↓↓↓
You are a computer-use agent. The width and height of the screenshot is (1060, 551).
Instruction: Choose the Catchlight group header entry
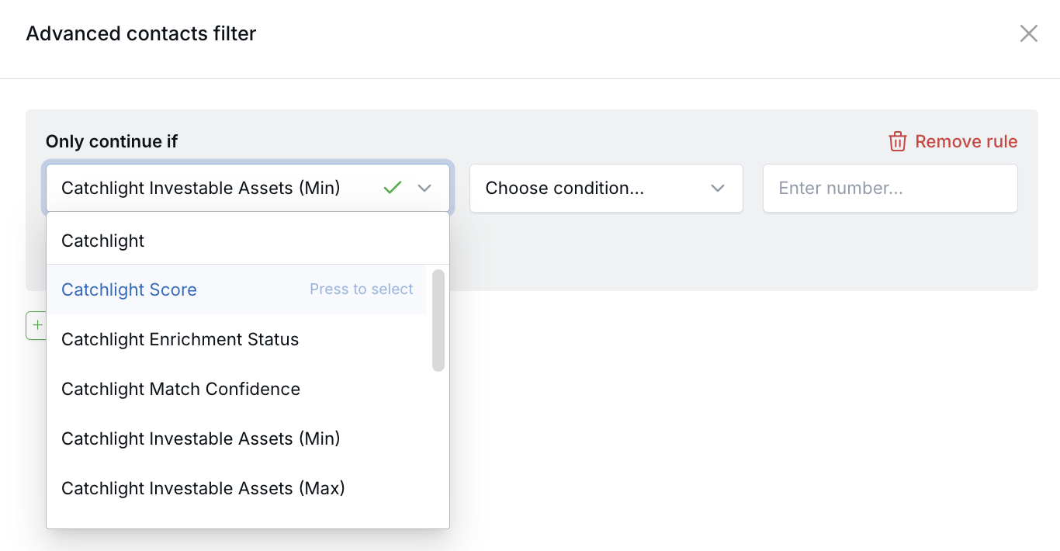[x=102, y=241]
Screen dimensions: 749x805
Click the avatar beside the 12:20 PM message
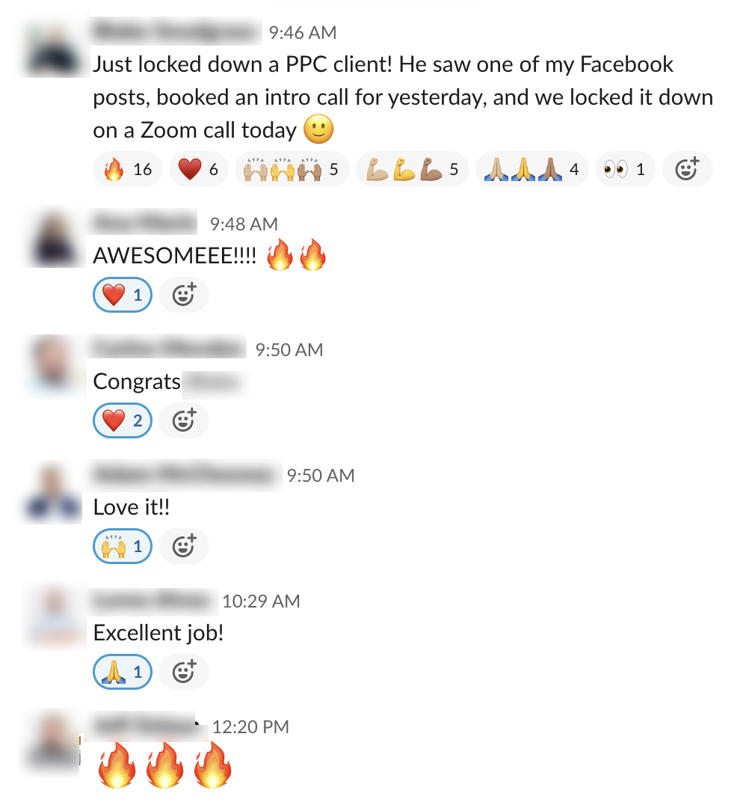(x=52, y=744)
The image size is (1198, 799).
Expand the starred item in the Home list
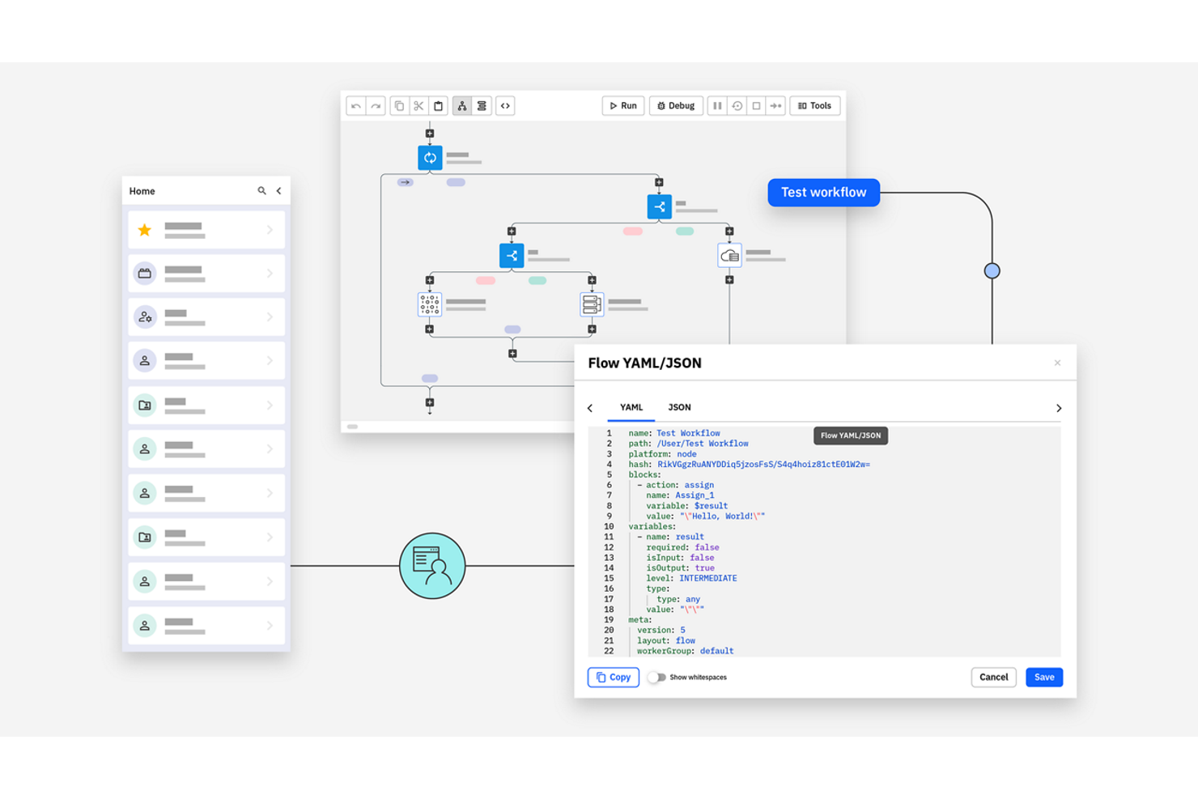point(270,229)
↑↑↑
**What you have to do:**
Retype the data above exactly. Leave the pictures out.

**Written reply:**
You are a computer-use agent. The width and height of the screenshot is (1060, 551).
Instruction: Choose the Catchlight group header entry
[x=102, y=241]
Screen dimensions: 749x805
Click the avatar beside the 12:20 PM message
(x=52, y=744)
The image size is (1198, 799).
Expand the starred item in the Home list
point(270,229)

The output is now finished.